Study material: Begin

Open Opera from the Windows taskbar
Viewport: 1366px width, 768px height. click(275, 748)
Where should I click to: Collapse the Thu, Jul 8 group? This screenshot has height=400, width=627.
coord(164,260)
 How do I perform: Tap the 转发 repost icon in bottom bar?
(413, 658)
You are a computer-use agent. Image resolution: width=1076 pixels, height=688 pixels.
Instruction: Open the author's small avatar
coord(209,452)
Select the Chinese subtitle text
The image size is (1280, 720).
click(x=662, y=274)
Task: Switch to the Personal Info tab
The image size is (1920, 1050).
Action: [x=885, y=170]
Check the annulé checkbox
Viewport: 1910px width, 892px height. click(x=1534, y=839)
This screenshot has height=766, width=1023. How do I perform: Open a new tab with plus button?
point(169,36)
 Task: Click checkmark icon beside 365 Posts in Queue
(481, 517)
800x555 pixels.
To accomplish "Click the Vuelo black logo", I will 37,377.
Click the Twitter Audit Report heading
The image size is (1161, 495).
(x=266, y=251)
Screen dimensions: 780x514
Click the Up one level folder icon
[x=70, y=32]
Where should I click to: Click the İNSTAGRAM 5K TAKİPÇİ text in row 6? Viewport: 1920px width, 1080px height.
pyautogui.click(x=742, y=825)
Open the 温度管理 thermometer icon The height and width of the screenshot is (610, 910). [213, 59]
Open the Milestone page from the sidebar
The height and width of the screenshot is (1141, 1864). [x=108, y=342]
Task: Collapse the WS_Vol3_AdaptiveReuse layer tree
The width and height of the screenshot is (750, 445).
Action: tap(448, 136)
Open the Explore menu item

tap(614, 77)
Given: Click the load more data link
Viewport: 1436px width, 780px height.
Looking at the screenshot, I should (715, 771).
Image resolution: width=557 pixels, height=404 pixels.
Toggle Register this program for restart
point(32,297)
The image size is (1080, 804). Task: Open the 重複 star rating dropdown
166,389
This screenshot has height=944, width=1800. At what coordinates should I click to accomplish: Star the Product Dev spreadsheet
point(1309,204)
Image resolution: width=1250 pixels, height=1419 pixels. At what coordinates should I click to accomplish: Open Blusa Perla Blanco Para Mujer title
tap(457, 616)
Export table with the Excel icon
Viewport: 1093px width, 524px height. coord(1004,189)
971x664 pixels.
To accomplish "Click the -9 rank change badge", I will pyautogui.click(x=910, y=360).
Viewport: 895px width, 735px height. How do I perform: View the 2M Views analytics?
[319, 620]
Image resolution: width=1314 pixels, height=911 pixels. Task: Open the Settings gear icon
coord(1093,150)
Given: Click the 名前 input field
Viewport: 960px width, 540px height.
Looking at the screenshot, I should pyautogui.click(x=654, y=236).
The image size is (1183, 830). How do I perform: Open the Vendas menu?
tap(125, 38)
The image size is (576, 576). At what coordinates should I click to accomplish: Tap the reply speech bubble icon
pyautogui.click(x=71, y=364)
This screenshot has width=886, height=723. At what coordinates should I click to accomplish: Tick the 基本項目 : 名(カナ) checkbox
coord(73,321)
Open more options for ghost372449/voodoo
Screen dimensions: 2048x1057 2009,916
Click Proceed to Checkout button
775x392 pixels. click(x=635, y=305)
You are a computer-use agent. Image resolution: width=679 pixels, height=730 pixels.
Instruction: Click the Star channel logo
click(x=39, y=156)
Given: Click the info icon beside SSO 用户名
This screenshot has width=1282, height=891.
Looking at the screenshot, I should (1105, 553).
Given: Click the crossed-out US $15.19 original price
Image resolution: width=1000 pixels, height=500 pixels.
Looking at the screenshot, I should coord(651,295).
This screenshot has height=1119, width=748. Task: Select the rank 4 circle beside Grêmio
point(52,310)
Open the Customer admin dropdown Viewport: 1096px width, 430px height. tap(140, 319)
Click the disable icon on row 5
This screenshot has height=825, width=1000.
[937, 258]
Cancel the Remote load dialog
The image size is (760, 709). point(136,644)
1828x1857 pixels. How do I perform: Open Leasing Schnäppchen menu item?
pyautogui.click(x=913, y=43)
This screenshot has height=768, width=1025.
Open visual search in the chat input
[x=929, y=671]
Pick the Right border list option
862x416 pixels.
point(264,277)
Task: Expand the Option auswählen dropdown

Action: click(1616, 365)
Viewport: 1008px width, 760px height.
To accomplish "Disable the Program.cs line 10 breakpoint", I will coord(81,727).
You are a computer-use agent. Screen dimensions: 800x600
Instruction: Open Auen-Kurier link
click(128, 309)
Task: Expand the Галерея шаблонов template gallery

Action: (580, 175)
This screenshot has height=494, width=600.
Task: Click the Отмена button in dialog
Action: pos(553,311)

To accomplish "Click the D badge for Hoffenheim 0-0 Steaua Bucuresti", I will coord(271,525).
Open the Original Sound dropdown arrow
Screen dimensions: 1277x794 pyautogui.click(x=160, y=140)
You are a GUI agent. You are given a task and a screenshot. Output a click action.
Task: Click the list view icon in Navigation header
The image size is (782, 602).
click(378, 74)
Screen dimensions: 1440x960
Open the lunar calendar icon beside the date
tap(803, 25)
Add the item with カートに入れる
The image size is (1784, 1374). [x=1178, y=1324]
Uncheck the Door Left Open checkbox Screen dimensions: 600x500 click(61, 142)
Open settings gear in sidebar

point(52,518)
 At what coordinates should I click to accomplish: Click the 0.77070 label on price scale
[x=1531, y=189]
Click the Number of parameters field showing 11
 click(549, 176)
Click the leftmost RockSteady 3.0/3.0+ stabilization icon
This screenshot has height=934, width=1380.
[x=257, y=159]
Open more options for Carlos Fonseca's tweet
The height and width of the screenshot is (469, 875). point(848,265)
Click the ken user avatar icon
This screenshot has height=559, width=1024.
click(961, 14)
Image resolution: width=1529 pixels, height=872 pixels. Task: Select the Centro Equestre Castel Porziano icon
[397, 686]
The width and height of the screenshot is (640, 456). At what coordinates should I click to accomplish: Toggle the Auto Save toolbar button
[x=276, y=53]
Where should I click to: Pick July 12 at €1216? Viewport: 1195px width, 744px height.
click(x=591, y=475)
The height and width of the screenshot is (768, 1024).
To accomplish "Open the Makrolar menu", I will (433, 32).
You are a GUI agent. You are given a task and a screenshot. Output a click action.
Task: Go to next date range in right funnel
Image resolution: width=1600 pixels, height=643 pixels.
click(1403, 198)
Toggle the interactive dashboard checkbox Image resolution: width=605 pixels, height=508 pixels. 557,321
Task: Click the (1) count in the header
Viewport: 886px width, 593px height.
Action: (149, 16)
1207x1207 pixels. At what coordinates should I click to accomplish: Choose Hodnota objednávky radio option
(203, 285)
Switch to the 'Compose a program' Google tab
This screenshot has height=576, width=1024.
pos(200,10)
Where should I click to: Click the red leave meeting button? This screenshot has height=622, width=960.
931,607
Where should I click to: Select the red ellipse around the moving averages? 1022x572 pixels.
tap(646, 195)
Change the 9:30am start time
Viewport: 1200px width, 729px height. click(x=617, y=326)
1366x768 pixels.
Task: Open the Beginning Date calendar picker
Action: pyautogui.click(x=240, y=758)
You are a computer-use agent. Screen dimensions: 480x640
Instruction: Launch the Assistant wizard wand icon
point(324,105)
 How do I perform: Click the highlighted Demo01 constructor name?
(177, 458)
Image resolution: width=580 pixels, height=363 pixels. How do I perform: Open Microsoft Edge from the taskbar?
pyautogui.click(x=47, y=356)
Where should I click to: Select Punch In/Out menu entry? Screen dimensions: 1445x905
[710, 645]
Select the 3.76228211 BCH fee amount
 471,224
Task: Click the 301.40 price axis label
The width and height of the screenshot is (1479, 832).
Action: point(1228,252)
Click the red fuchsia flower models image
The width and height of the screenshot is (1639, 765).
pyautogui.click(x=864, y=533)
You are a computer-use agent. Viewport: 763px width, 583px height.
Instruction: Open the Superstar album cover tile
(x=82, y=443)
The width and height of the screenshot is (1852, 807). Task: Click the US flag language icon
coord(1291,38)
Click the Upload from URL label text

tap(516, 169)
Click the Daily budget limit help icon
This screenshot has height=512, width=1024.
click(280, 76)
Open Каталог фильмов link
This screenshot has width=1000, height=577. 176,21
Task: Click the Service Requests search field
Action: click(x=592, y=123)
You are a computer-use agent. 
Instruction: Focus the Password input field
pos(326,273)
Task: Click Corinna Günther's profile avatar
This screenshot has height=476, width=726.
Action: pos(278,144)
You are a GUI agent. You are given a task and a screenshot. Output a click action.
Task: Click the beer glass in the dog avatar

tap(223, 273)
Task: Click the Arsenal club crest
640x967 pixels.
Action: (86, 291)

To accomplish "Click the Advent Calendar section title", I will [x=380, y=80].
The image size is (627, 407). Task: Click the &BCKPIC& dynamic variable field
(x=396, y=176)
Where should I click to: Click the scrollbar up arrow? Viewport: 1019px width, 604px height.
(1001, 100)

Study material: End

**Problem requirements:** When a line in the records holds the string "header", copy that line.

**Response to the exercise:**
Task: Click the list view icon in Navigation header
Task: Click the (1) count in the header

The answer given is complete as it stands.